Pero la gobernadora llegó prácticamente sola. Su partido estaba tan contaminado por los operadores de Blanco Bravo, que se empoderaron gracias al exgobernador y su hermano, Ulises Bravo, que ese grupo consiguió posiciones en el legislativo federal y en algunas delegaciones del gobierno de México, desde donde se orquesta una operación para volver al poder.
Personajes como Víctor Mercado Salgado, Ariadna Barrera Vázquez, Sandra Anaya Villegas, y otros parecen dispuestos a aprovechar la debilidad de la dirigencia de Morena en Morelos, su falta de referentes, de solidez política y hasta su sospechosa vinculación con algunos aliados meramente coyunturales de la gobernadora, como Juan Ángel Flores Bustamante, para emprender sus propias campañas que, a la vista de todos funcionan como asambleas informativas llenas de “trasladados” (porque eso del acarreo quedó en el pasado); pero también buscan hacer ruido, movilizar a grupos de interés, operar en contra de la gobernadora, sus aliados y los primeros esbozos de su política pública.
El llamado a la unidad no es un exceso entonces
Frente a un escenario así, el llamado de la gobernadora a la unidad en el evento de la Barra por el Día del Abogado no solamente alcanzaba a los profesionales en derecho, sino también a quienes, alborotados por liderazgos políticos cuya ilegitimidad es evidente, parecen pretender dinamitar la acción de gobierno antes de que empiece a tener impactos reales, tangibles, evaluables sobre la población.

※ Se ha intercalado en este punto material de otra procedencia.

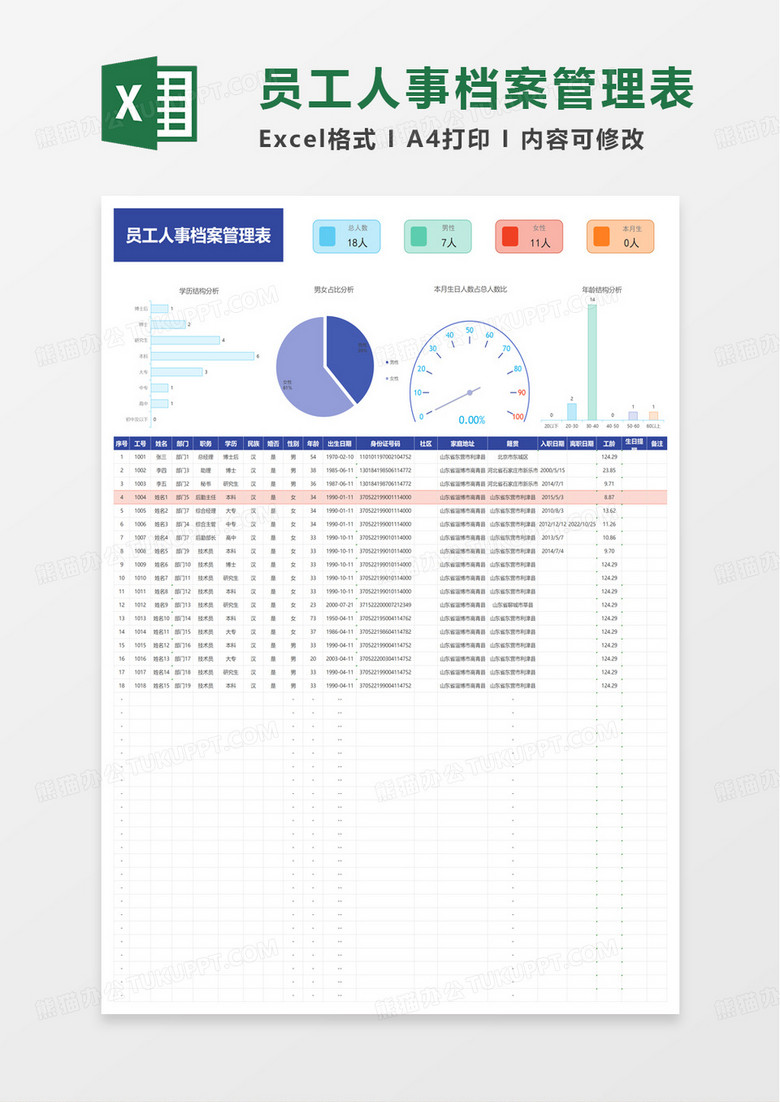Click the 员工人事档案管理表 blue title banner
This screenshot has width=780, height=1102.
pyautogui.click(x=198, y=235)
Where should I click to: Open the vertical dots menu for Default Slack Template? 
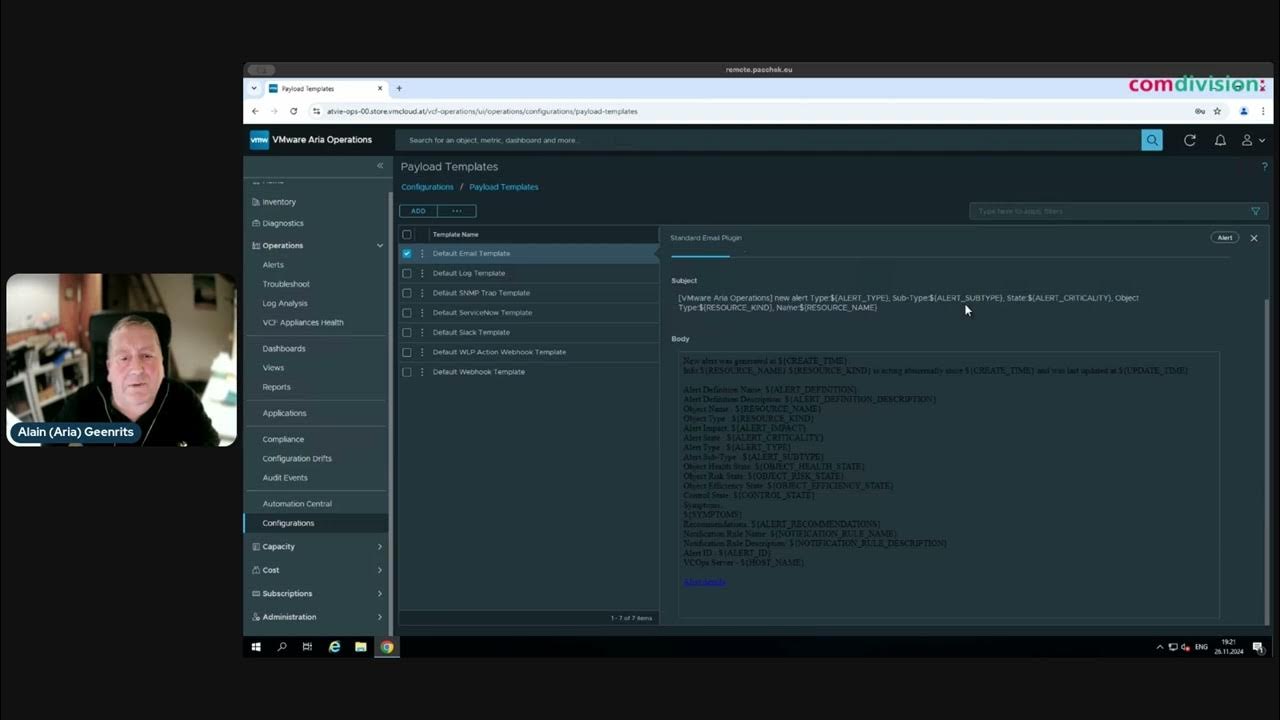421,332
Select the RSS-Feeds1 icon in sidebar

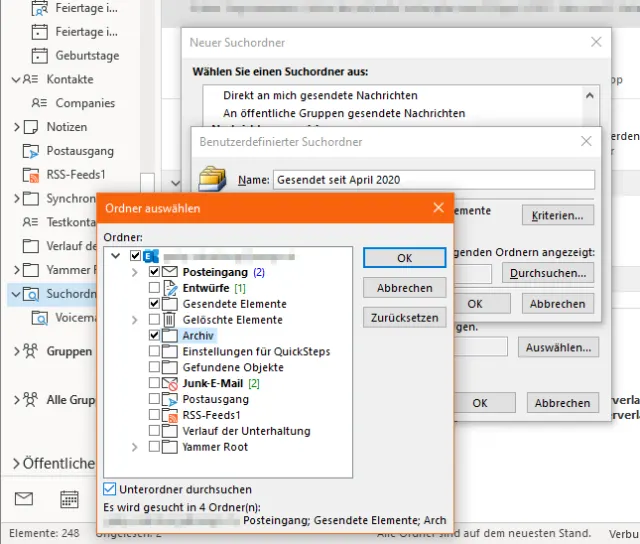29,175
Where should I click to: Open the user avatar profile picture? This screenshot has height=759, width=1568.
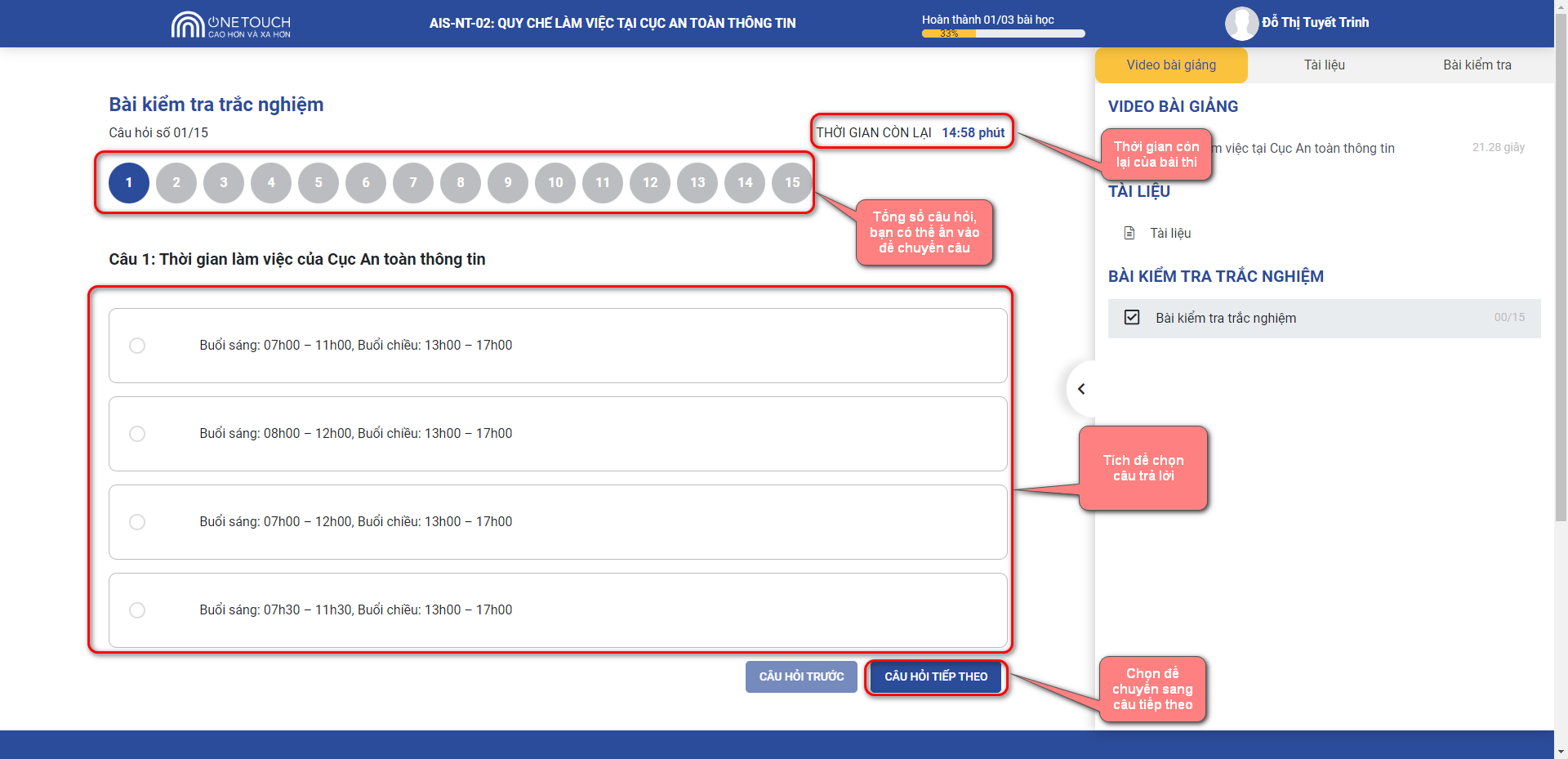click(x=1241, y=24)
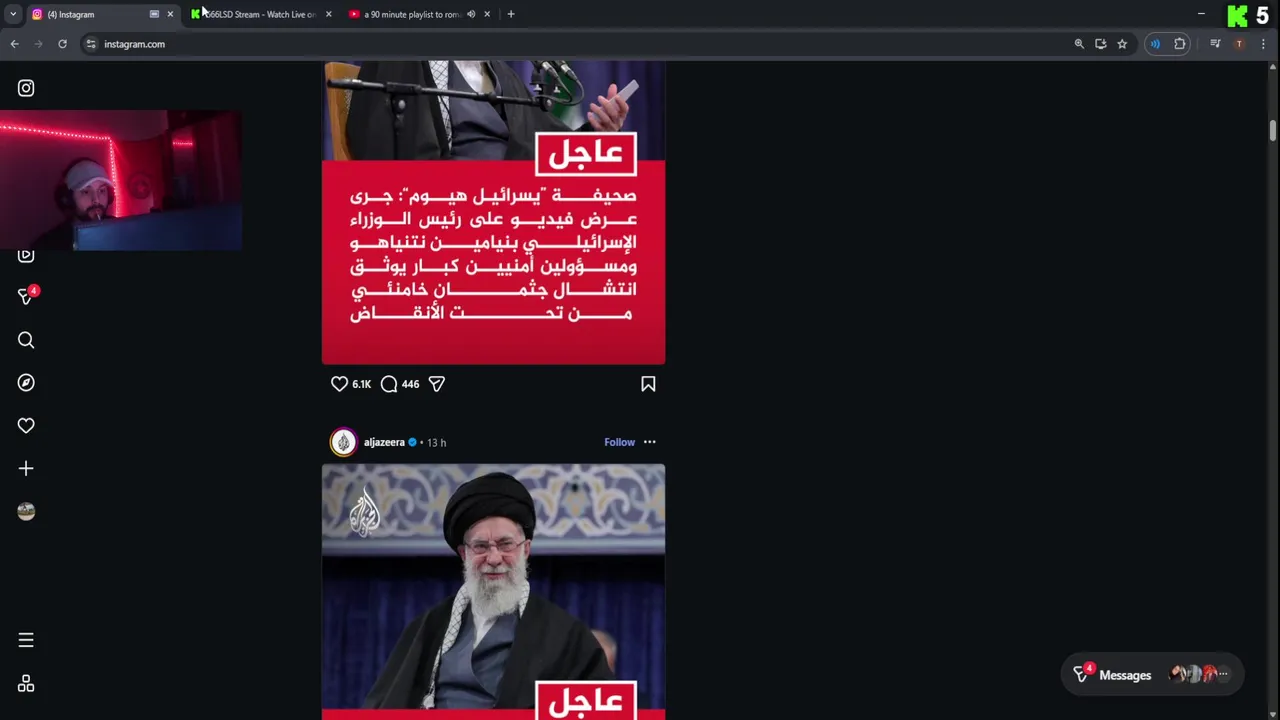Open Notifications heart icon in sidebar
The height and width of the screenshot is (720, 1280).
(x=26, y=426)
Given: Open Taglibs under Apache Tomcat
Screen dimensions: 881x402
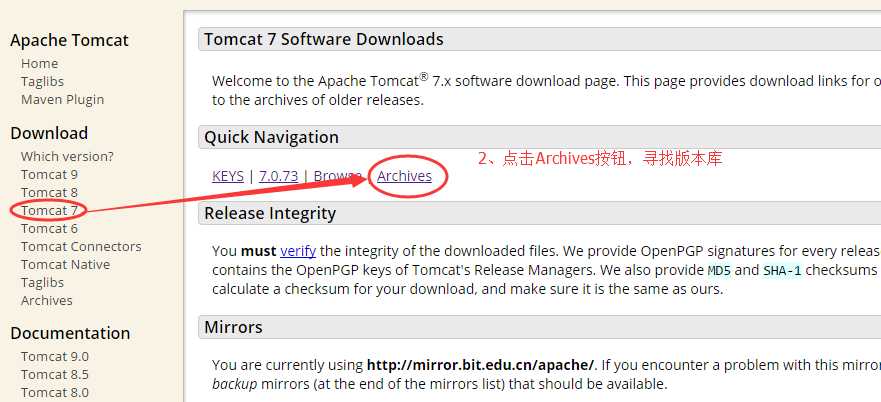Looking at the screenshot, I should 42,82.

Por supuesto que hay quienes desde fuera del gabinete intentan dinamitar la construcción de una administración estatal sólida y diferente de los anteriores. Pero también desde dentro del gabinete y en órganos descentralizados, las omisiones y el intento de continuar administrando el presente, sin cometer la osadía de construir políticas públicas sólidas y más allá de las ocurrencias parecen contribuir, en el mejor de los casos involuntariamente, a minar la gestión gubernamental y lograr que, eventualmente, quienes hoy parecen advenedizos saboteadores, lleguen a ser identificados por los más incautos como alternativas políticas de algún interés.
El llamado de la gobernadora entonces cobra especial importancia, para dignificar y levantar al estado, hace falta “el consenso, el trabajo y la unidad de todos los poderes, pero, sobre todo, de la ciudadanía”. Faltó agregar que, por supuesto, con los indignos no se puede ir a ningún lado.